Congress

Congressional shuttle spectators

Among the crowd that witnessed yesterday’s launch of the shuttle Endeavour was a congressional delegation led by House Science Technology chairman Bart Gordon and energy subcommittee chairman Nick Lampson (whose district, of course, includes JSC). Lampson and Gordon told the Houston Chronicle that they arranged for the tour in part to drum up support for an increased NASA budget in a bid to reduce the post-shuttle gap. “Additional funding would help to reduce that gap, and I hope we will be able to do that,” Gordon told the paper.

Will it work? Among the 20-member delegation were two St. Louis-area Congressmen, Russ Carnahan and John Shimkus. Carnahan is a member of the science committee, while Shimkus “lucked out” by getting the last open spot for the trip. Shimkus told the St. Louis Post-Dispatch that the trip “will definitely affect his outlook on NASA funding”, saying that the trip made clear that “there’s something important about the human spirit of space exploration”.

25 comments to Congressional shuttle spectators

  • Shimkus told the St. Louis Post-Dispatch that the trip “will definitely affect his outlook on NASA funding”, saying that the trip made clear that “there’s something important about the human spirit of space exploration”.

    How did it do that? Shuttle launches are cool, but I don’t see how they demonstrate that they’re important. Unless you’re emoting, rather than thinking, that is.

  • Habitat Hermit

    Good point, however human nature being what it is I think it might simply be the opposite of “out of sight, out of mind”: watching the launch of a big manned rocket gets them thinking about it and hopefully all the related questions too.

    (Gah, so now we’ve ended up describing the good congressmen not only as overly emotional but also as dullards! Why is this hole so deep? ^_^)
——
Requirement A: In the shuttle launch post, who led the congressional delegation at the Endeavour launch?
Requirement B: For each statement, say whether the shuttle launch post agrees: (i) The delegation had 20 members. (ii) Russ Carnahan got the last open spot for the trip. (iii) Gordon spoke to the St. Louis Post-Dispatch about reducing the gap.
Requirement C: Carry on with the shuttle launch post from its final line.
The listing is separate material with no connection to the shuttle launch post.

Supplied material:
——
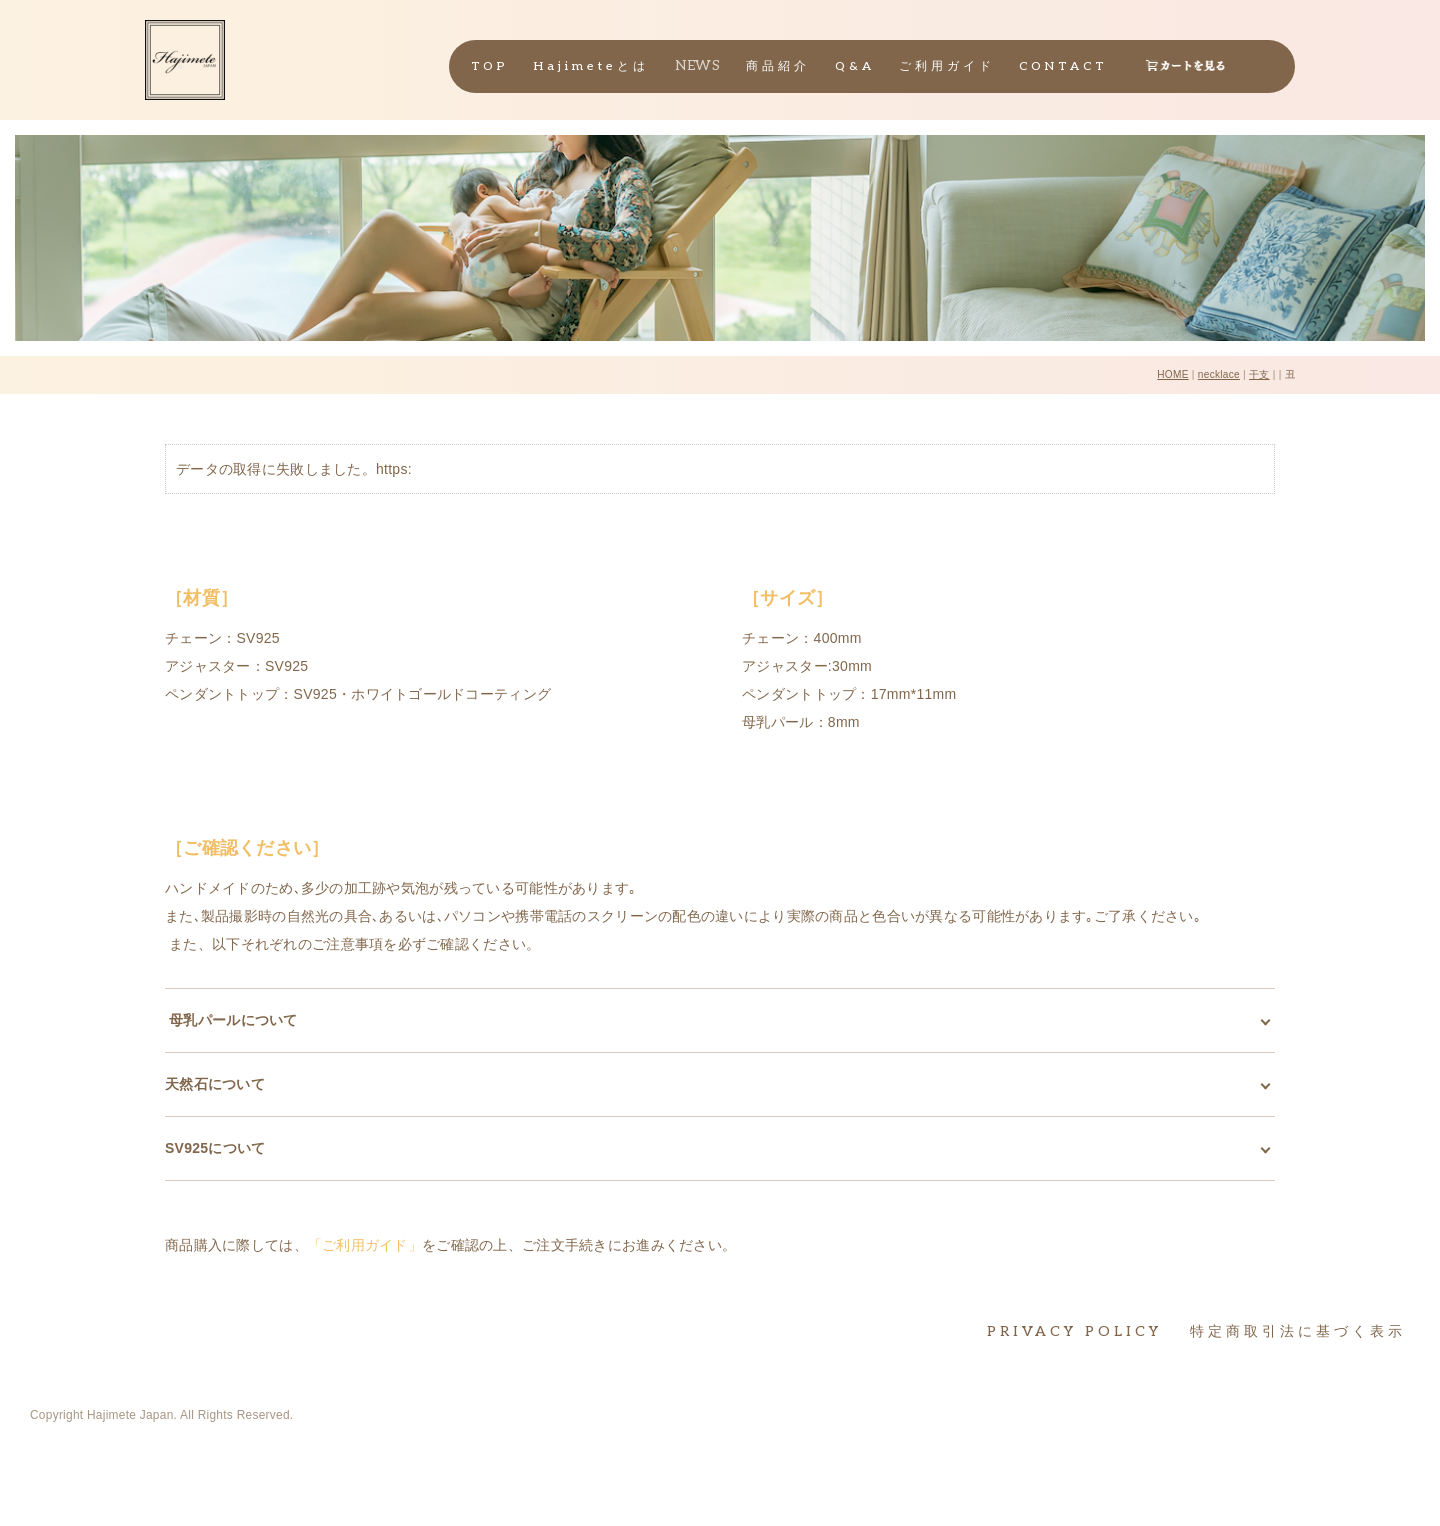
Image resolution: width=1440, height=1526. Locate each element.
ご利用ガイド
——
Result A: Bart Gordon and Nick Lampson.

Result B:
(i) Yes: "Among the 20-member delegation"
(ii) No: "Shimkus “lucked out” by getting the last open spot for the trip"
(iii) No: "Lampson and Gordon told the Houston Chronicle"

Result C:
  • Jerry in Baltimore

    Watching the Space Shuttle launch no matter how routine is awe inspiring. As routine as air flight is many people still gets a thrill watching planes take off and land at the airport. We need inspired legislators to put our space program back on track. Human societies have an innate need to expand. Our world history has proven that. NASA was created to get us to the Moon within 10 years. Van Braun had planed on landing on Mars by 1980 as part of that plan. Our generation has been robbed of our dreams of being a two planet society.

    Our geologic history has shown we shall be faced with an extinction event sooner than later. It only takes one 5 mile wide asteroid or a rouge comet to end life as we know it like the dinosaurs. Our future as the world leader is quickly coming to an end. If we don’t continue to lead and inspire human kind someone else will. I for one am more afraid of the alternative.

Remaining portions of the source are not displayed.